Task prompt: Begin at the line that has "Viewport: 1568px width, 676px height." and stop after the line that has "I will pos(753,89).". Write only those lines of the listing again, swapping "benchmarks" for "tests" and leaving everything else unchanged.

Records for this exercise:
==========

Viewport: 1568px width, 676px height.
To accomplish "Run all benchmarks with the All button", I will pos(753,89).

==========

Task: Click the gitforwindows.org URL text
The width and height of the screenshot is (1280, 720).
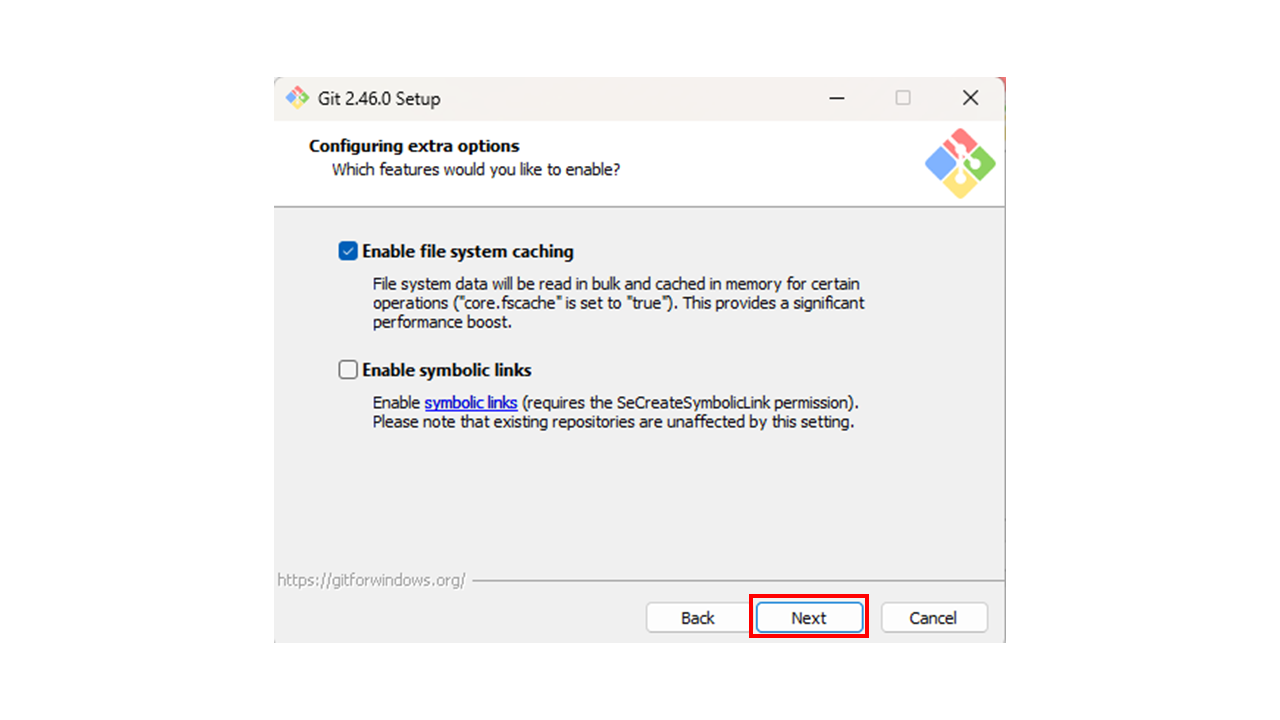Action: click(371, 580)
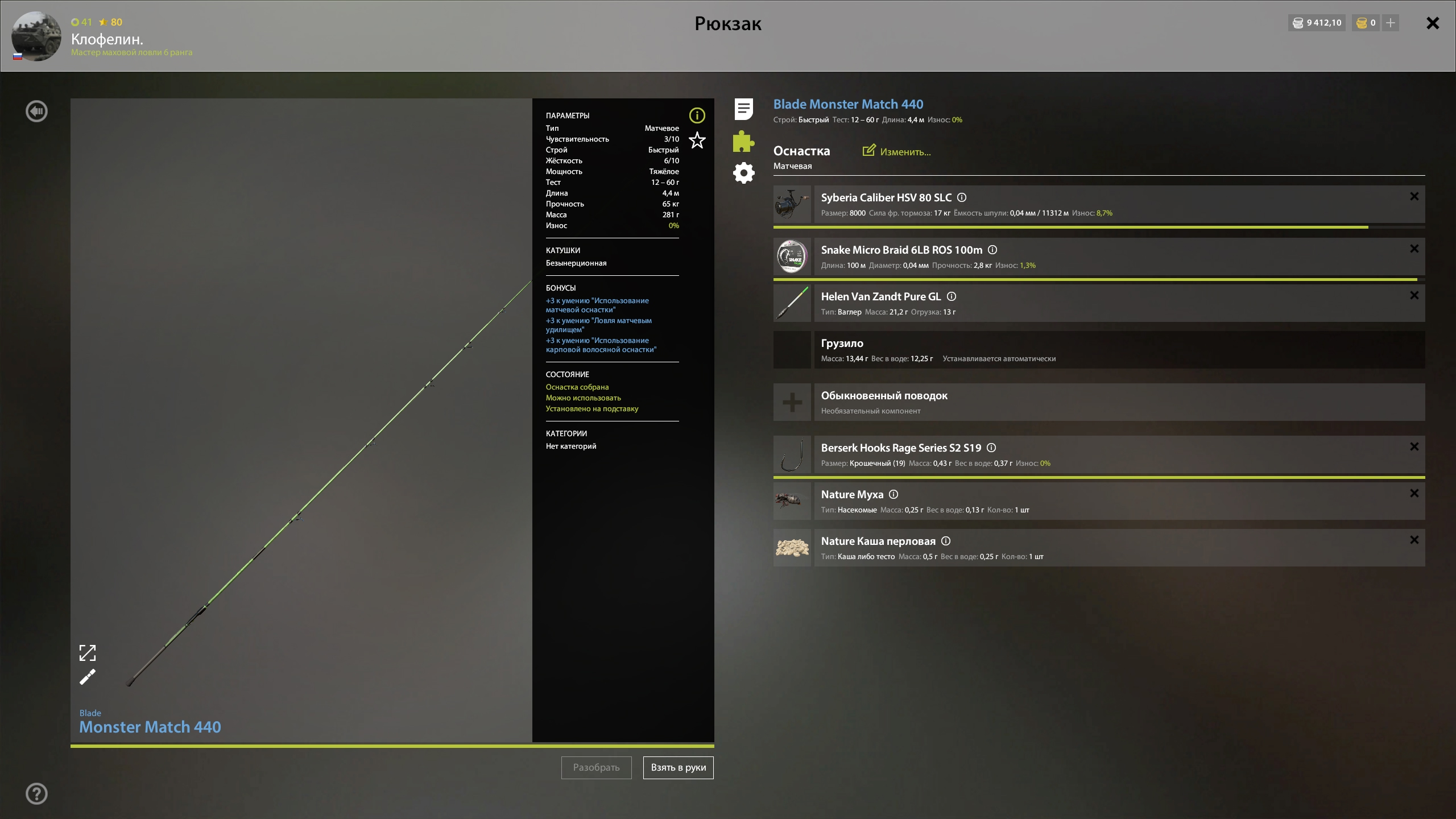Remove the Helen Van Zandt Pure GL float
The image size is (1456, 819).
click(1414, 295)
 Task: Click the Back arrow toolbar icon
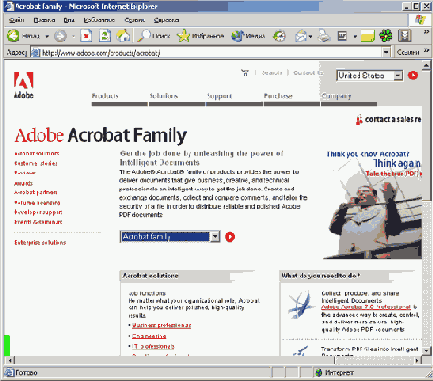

==========

Expected output:
Viewport: 1568px width, 676px height.
To accomplish "Run all tests with the All button", I will pos(753,89).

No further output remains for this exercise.